I had never really thought of myself as “poor” because I had a cell phone and a computer, my kids went to a good school and I always had food on the table. But the truth is, that wouldn’t have been the case without help—both from the government and from family.
Looking back, the timeline of events that led up to rock bottom are clear and delineated. Sometimes these things happened randomly and out of the blue, the way life can be, and other times they were choices I had made for specific reasons—albeit not always great choices. Regardless, I began a slow, spiraling descent that brought me to Christmas of last year.
There I was, crouched down at my bookcase finding books to part with and sell at a re-sale bookstore so that I could scrape up some money to purchase presents. I could have asked to borrow money. I could have told my kids I couldn’t afford Christmas that year, but the shame of where I was had grown—hidden for quite some time—and I didn’t want to admit to anyone just how bad it had gotten.

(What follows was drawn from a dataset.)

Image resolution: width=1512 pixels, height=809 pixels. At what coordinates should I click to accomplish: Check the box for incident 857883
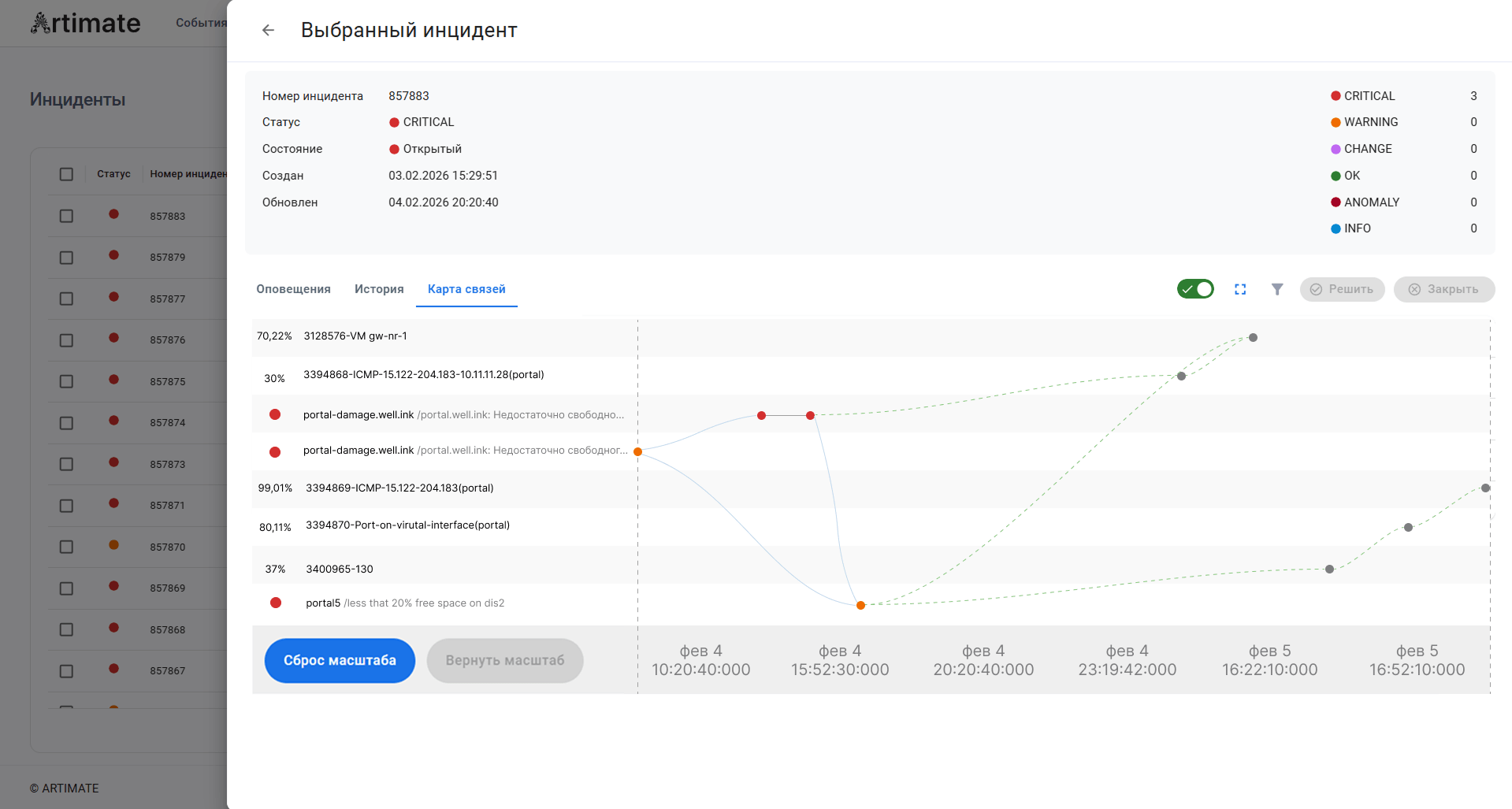point(66,216)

I grew up in a middle class family.
My parents were not wealthy but comfortable and hard working. My father owned his own business and my mother worked nights at a greeting card store. I went to college—a couple of times—and graduated, soon finding a job in my field which didn’t earn a lot being a social services profession, but presented me with the ability to pay my own bills and buy a nice used car.
I married and we bought a small, older house in a better part of a small, financially struggling town. Even these small things felt like we were living the dream (kind of) whatever “the dream” is. We had a child, and then another. And then life began to shift.
I was working all day and spending almost my entire paycheck (sometimes it was my entire paycheck) to pay for someone else to take care of my kids. The realization of how backward this was settled in like a deep, heavy thud in my heart. I was a mother giving away my job of caretaking to someone who could never do it as well as I could, and paying good money to do it.
With one child it was manageable, but now with two small children under the age of three the cost of daycare was rising. Worse, I noticed my son (the oldest) was requiring more interaction than the smaller and cheaper in-home daycare where they were placed could provide. Looking for something better, I found a quality daycare at our local community college in the early childhood education department, but even that meant doubling the cost for both kids.
It made no sense to earn money for something I could do. I bought a book called Your Money or Your Life and thought about ways to earn money from home, but my husband and I couldn’t agree on this factor and so I continued working.
It was at this time when life would shift again and we gained a third child—our niece. Young and having lost her mother, we were now in a position of raising three children. There was some government help, but it never seemed enough and the stress of work and children, daily life and the broadening gap of what was my way and what was his way meant a crumbling marriage.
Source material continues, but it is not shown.